Николай Корнилович начал трудовую деятельность рано. Сын пильщика и прачки, он все же стал учителем, окончив в начале века Семипалатинскую учительскую семинарию. Наша семья часто переезжала из города в город по всему Степному краю. Отец преподавал математику и методику арифметики в Зайсане, Атбасаре, Петропавловске, Павлодаре и в Омске.

Он был высокого роста, полный. Начал полнеть отец с двадцатого года после перенесенного тифа. Волосы у него были рыжеватые, вьющиеся, глаза с прозеленью. Любил выпить с хорошими товарищами, поговорить, попеть. Отец имел приличный бас - голос у него был дай бог!.. Часто в гостях или когда у нас были гости, пел. Любимой оперой у него была «Князь Игорь». Из песен любил «Соловья», «Блоху», «Дубинушку», «Вдоль по Питерской».
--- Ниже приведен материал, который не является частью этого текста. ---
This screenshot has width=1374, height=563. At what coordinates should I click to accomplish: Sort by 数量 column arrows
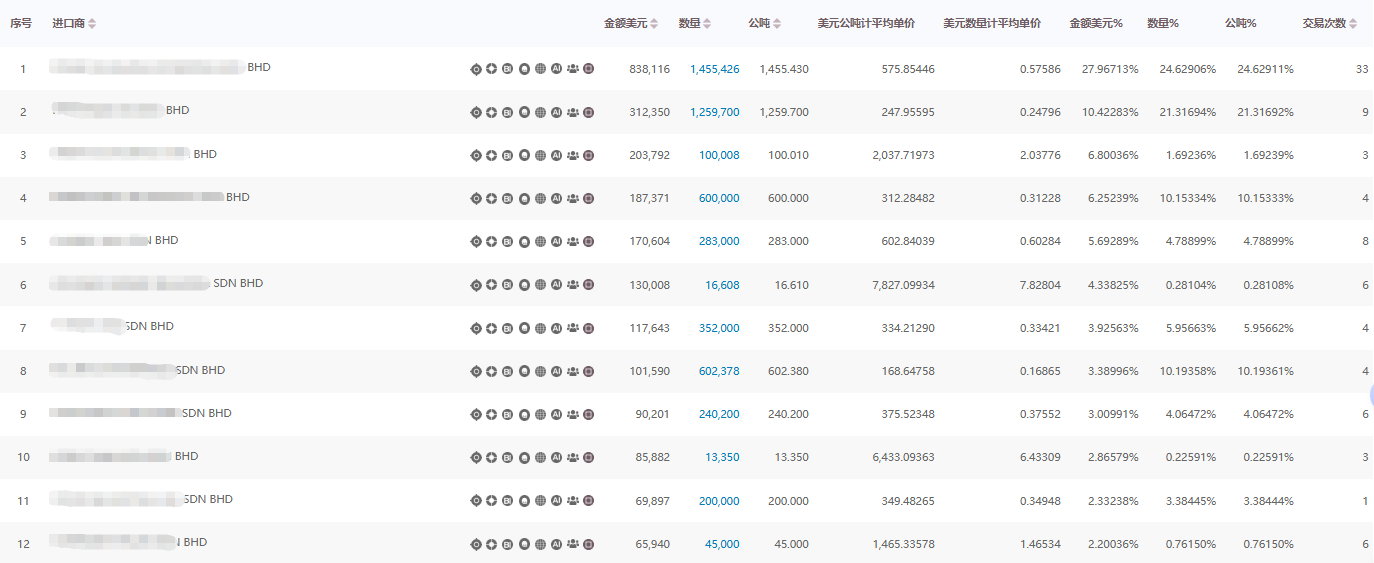tap(708, 23)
Он никогда не менял своих решений - его слово было закон. А вообще-то в школе, в семье да и на людях был немногословен и крутого характера. Ласков с нами, да и с учениками, он почти никогда не бывал. На его уроках всегда стояла мертвая тишина. От любого своего ученика он требовал внимания и знаний. Не было у него в классе любимчиков, панибратства с учениками он не заводил, строг был до чрезвычайности. Отметки ставил только по знаниям. Говорил: «Знание предмета - главное, для этого и школа». Он абсолютно не обращал внимания, если причиной неподготовки к уроку была общественная работа или другая занятость. Отец не переносил лодырей, хитрецов, льстецов.

Когда он был директором школы в Павлодаре и Омске, в этих школах царили порядок и дисциплина. Втихую его ругали и ученики, и даже учителя, но, когда эти ученики становились взрослыми, они благодарили Николая Корниловича за эту строгость и говорили: «Мало нам Васильев еще всыпал...» Я тому свидетель: когда встречал бывших учеников отца, уже стариков, и, кроме похвалы в его адрес, ничего не слышал. Его уважал весь Павлодар, а в Омске - все, кто жил вокруг школы имени Карла Либкнехта, директором которой он был.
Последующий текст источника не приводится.